Researchers Identify Molecules That Restore Wound Healing

A new study from researchers at the Louisiana State University Health Sciences Center in New Orleans have identified a molecule that could counteract the impact of impaired macrophages, speeding wound healing for diabetics.

Microphages are white blood cells that feed on cellular debris, foreign substances, microbes and cancer cells, and are part of the process of wound healing. When the function of the cells is impaired, as often is the case for those with type 2 diabetes, wound healing is slowed.

However, as part of the new study, Louisiana researchers have discovered molecules called maresin-Ls, which reduce inflammation and restore function of the macrophages, promoting wound healing.

The molecules are produced by both leukocytes, another white blood cell tasked with wound healing, and platelets, which help stop bleeding. Researchers found that the molecules can improve wound healing for diabetics by not only reducing the inflammation associated with a slow-healing wound, but also by restoring macrophage function damaged by high blood sugar levels.

The research is good news for anyone with diabetes who has struggled with a slow-to-heal wound, which has the potential to limit mobility and negatively impact quality of life.

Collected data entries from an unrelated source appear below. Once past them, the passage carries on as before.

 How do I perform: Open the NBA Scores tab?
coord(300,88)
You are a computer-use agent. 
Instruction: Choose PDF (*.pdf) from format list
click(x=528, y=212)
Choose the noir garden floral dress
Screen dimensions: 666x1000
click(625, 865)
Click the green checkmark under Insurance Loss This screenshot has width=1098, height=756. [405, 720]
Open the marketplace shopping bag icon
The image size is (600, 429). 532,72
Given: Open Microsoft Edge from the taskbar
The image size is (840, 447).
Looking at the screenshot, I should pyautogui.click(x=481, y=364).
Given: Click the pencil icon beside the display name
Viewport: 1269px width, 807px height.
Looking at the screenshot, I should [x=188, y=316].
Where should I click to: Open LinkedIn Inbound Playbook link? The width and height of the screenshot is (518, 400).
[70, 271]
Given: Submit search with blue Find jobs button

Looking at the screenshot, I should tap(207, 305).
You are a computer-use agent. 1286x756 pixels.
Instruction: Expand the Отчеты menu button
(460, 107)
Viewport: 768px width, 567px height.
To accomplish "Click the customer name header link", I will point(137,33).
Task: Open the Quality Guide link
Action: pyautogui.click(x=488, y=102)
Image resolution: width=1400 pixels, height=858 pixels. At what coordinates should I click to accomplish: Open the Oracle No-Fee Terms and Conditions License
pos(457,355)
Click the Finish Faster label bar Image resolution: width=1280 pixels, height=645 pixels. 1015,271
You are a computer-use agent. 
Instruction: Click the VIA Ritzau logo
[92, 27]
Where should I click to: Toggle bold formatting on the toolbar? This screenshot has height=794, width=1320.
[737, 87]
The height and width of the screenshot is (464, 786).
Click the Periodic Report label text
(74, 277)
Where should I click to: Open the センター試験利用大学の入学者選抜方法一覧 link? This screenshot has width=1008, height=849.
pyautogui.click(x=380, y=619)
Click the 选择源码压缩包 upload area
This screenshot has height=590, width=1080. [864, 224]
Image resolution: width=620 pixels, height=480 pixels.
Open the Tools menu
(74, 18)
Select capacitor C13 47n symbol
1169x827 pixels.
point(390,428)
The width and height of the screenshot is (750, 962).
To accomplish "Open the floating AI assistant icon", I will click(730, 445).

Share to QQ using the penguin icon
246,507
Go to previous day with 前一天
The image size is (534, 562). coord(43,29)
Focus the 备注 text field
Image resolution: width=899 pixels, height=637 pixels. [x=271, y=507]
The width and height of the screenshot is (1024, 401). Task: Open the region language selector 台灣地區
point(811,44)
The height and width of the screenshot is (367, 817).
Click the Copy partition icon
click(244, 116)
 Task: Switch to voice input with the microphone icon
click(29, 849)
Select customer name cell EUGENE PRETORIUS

“The delayed- or non-healing of wounds leads to pain, disability and poor quality of life for the patients,” said Song Hong, Ph.D., an associate professor who headed the study. “These findings may provide a fundamental insight in to the roles of leukocytes and platelets in wound healing and offer a therapeutic option for using maresin-L-rescued diabetic macrophages for better treatment of diabetic wounds or other impaired repair of injury.”

The research appeared in the journal Chemistry & Biology.